- Directions -
Scan the data for "computer" and copy each matching line.
=== Section Start ===
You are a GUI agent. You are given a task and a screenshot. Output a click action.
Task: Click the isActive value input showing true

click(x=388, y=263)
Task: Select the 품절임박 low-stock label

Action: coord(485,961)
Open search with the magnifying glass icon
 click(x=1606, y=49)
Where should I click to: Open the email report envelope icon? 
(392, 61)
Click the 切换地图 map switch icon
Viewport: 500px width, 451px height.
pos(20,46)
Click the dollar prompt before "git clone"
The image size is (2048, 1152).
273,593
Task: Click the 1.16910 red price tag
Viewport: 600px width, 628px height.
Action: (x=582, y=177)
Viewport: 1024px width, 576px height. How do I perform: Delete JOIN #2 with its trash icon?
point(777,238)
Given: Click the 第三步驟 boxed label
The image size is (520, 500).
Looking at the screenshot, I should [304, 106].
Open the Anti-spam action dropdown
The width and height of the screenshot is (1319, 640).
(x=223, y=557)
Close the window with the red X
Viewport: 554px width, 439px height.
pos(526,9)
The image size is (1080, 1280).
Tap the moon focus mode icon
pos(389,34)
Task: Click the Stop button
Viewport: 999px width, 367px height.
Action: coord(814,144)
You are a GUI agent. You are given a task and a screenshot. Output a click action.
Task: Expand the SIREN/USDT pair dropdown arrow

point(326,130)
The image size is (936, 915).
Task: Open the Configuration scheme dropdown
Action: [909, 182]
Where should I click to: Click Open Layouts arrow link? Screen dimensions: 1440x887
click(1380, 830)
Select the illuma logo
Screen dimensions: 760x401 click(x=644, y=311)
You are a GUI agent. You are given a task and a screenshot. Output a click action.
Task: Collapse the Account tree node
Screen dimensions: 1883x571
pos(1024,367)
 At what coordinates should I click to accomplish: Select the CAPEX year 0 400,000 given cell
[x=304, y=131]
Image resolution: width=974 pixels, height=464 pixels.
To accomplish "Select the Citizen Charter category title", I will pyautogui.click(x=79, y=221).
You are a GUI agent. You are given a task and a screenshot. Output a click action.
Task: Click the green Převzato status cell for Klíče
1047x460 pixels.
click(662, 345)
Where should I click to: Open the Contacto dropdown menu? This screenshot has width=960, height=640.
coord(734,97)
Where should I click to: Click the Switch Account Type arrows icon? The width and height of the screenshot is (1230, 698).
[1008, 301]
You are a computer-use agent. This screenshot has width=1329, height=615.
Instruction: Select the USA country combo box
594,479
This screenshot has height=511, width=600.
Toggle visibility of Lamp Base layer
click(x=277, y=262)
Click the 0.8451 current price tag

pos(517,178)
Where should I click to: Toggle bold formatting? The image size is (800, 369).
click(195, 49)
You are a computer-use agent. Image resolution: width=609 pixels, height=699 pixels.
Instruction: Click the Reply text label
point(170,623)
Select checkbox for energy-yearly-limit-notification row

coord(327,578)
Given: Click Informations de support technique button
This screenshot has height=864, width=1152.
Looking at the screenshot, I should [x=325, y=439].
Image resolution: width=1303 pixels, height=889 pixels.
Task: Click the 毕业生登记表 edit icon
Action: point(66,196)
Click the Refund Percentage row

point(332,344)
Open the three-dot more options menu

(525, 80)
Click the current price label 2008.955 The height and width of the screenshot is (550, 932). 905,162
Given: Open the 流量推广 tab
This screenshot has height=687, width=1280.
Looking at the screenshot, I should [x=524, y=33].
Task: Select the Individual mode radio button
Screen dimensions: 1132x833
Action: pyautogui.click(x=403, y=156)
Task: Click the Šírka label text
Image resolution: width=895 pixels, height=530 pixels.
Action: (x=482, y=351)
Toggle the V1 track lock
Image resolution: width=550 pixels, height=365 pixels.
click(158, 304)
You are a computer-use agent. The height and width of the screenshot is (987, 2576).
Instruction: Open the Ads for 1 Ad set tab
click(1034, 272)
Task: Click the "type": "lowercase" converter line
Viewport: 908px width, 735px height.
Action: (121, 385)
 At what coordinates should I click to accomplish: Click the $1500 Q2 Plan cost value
=== Section End ===
- Written answer -
You are a computer-use agent. This screenshot has width=1329, height=615.
You are a computer-use agent. Image resolution: width=609 pixels, height=699 pixels.
You are a computer-use agent. The height and width of the screenshot is (987, 2576).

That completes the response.